I stood up and moved into the aisle to make way for a dark-haired woman in her 30s in a tank top with a black backpack to scoot into her seat. As I stood there I thought how strange it was that she apologized for wanting to get to the seat she paid for. As if sitting first meant I was entitled to some sort of lordship over our row.
Once seated, she stowed her rather full backpack, turned to me and started another sentence with an apology:
“I’m sorry but once we are in the air I’m going to be pumping.”
I said no worries at all and proceeded to make conversation, discussing a woman recently removed from a Spirit Airlines flight who had asked to finish breastfeeding her son before takeoff on her already delayed flight.
While we chatted I couldn’t help but feel sad that this woman felt the need to apologize to me in advance for doing something biologically natural, which she had to do, to feed the child her job had flown her away from. Looking back now I wonder if she would have said the same thing to me if we were on a bus, or if I were a woman.
Now, my in-person experience with women pumping breast milk to feed their children is exactly 0. I know it happens. I have seen women breastfeeding their children in public. I’ve worked in an office with a pumping room. I’ve even texted with some of my friends while they were pumping. (This was not something I intended to do, but they volunteered this information.) I know this is something that is a challenge for women. We as a society do not provide the necessary resources for it to be a comfortable experience. And I knew it was important for this to be a comfortable experience.

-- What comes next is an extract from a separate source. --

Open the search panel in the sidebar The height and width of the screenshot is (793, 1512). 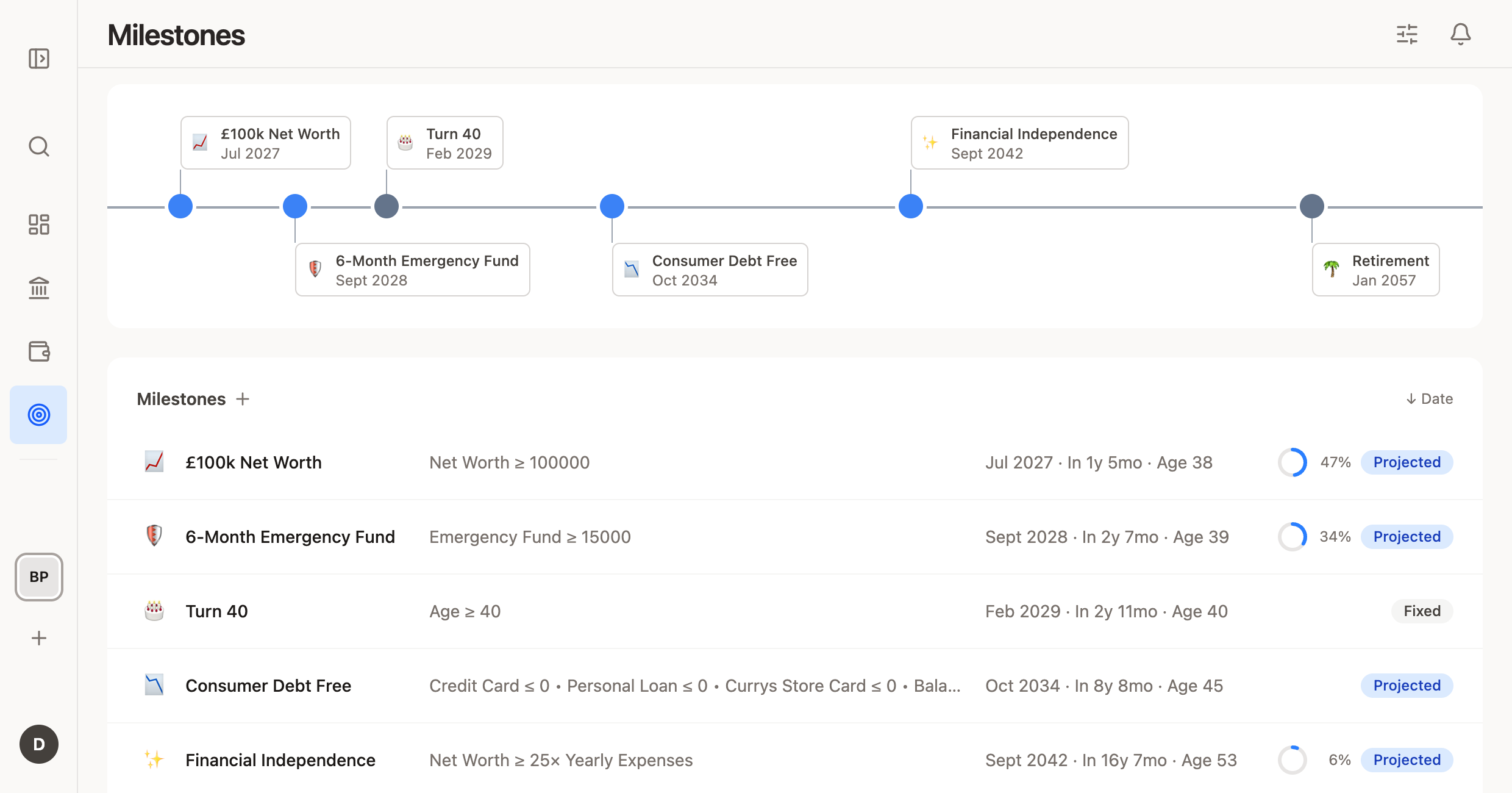point(38,146)
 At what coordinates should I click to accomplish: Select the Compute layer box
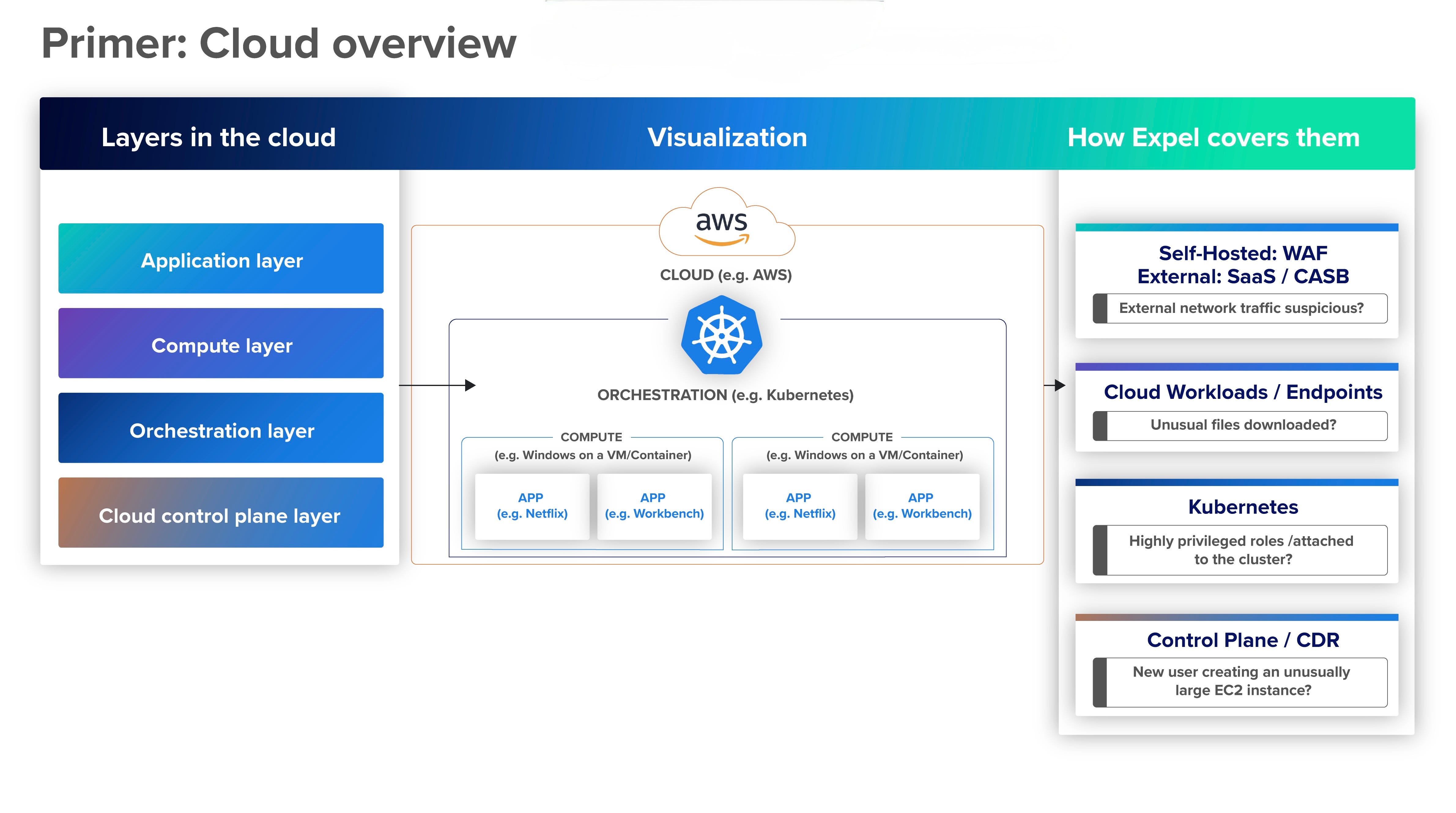point(221,345)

Once our conversation ended, I put my noise canceling headphones on and closed my eyes to return to my audiobook, dampening the many stress-inducing noises of the aircraft. Sometime after takeoff, I could feel her rustling around next to me, taking her bag out from under the seat in front of her, and presumably her breast pump.
I wasn’t sure the most appropriate way to behave. I can’t imagine that pumping in a cramped seat, in a pressurized flying germ tube, 30,000 feet in the air, exactly 0 inches from a strange man is any woman’s ideal scenario. I knew there was a large scarf in my bag and I thought about offering that to her in case she wanted to cover her shoulders to stay warm, but then thought the better of it, thinking she might perceive that as me wanting to cover her up. I then realized she probably was prepared enough. It felt inappropriate to ask questions or make conversation with her in that moment.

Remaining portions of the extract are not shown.